Etter was in his first year as the head coach of the Jaguars and Zaza was in his first year at the school, having spent his freshman and sophomore years at Upper Darby before going to Strath Haven for his junior year.

Zaza's father, Billy Neewray, is an international soccer agent based in Switzerland. Zaza has lived with different family members, and family reasons kept him on the move throughout his high school career, but his movement on the track and field stayed consistent.

Etter learned pretty quickly that his role in mentoring his pupil wasn't going be as it was for the rest of the team.
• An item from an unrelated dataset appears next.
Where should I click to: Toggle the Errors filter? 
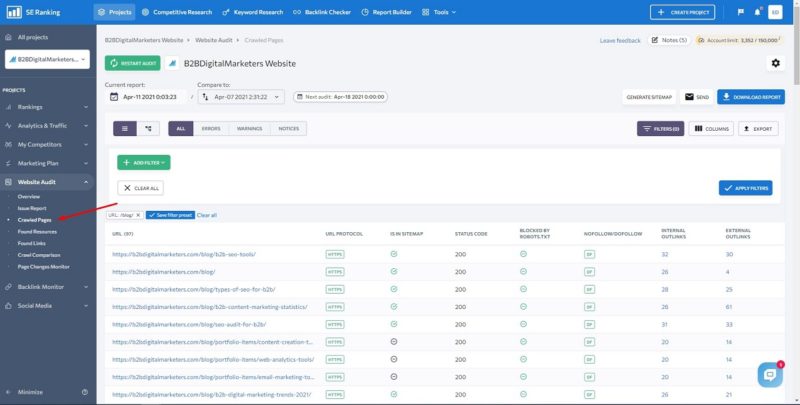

"You get an athlete of that caliber, he's had coaching from some of the best in the area," Etter said. "There's really not much that I could have helped him with. I didn't do much. I'm just there for support, making sure he had what he needed for him to succeed - getting to the meets, things like that."

Once at the meets, Zaza took care of the rest. Zaza, Etter says, is probably the best track athlete ever to come through the halls of Garnet Valley.

Even before his one year at Garnet Valley, Zaza dominated in his junior year at Strath Haven. In the PIAA championships, he won the triple jump, was on the team's winning 4 x 100 relay team, was second in the 300 hurdles and fourth in the 110 hurdles.

The next year, in his only year competing for the Jaguars, Zaza won gold in both hurdle events and added a third in the triple jump - the first athlete to do so in PIAA history. He was one gold short of tying Leroy Burrell's record of four golds at one Pennsylvania state competition. He went on to set another Pennsylvania record, running a time of 13.54 seconds in the 110 hurdles at the New Balance Outdoor Nationals.

The work ethic he displayed at Garnet Valley rubbed off on the first-year head coach.

"He'd step onto the track and it was business," Etter recalled. "Stretching, warming up, whatever. I tell my athletes now, 'You gotta prepare yourself.' That's one thing that he took really seriously, and I was quite impressed with. His warmup, his preparation, that's what stood out."

Zaza, a 2013 high school All-America in the 110 hurdles, won district championships, state titles, competed and won national competitions and was a participant at the 2014 World Juniors. Now, the athlete has his sights set on international acclaim after competing for two years at Central Arizona College, where he was an All-America.

In late August, Zaza heads to China to compete in the World Championships in track for his native Liberia. He moved to America with his family when he was 5, to escape the country's civil war.

He's been training at Upper Darby High School with Charles Sawyer, a personal trainer and track coach. A good showing in China, Zaza says, and he'll earn a spot on Liberia's Olympics squad to compete next summer in Rio de Janeiro.

"It would mean the world," Zaza said of possibly qualifying for the Olympics. "All these years, 20 years of hard work and dedication, because I'm really passionate about this sport."

Brazil would be just another place on the long journey he's had to this point. His journey started in Liberia; he made his way to the East Coast, went west to Arizona and will next go to Auburn, where Zaza is signed to a scholarship. He originally committed to Miami out of high school, but academic issues forced him to go the junior college route. A coaching change at Miami opened his recruitment; he backed out of his commitment to the Hurricanes and committed to Auburn.

Even with all his traveling, Central Arizona's desolate campus in Coolidge, Ariz., was a bit different.

"Being from out here on the East Coast, then going out there and going to the desert, it was a culture shock," Zaza said. "Where our campus was, it's literally on an old Indian reservation. Either you do your work or you sit around bored all day. The only option was to do your work, because if you don't do work, you've got nothing else to do."

When he steps foot on Auburn's campus in the fall, Zaza finally will be settled, looking ahead to nothing but perhaps the 2016 Olympics and competing athletically while finishing out his college degree in communications.

For once, no distractions of moving schools, changing his address and trying to earn a scholarship or impress a coach.

"Right now, I'm just excited for stability, to be in a place where I can actually call home and graduate and get some academic achievements," Zaza said. "As far as moving around goes, it's not ideal or the best thing to do. But now that I can actually call a place home, it's the best feeling ever."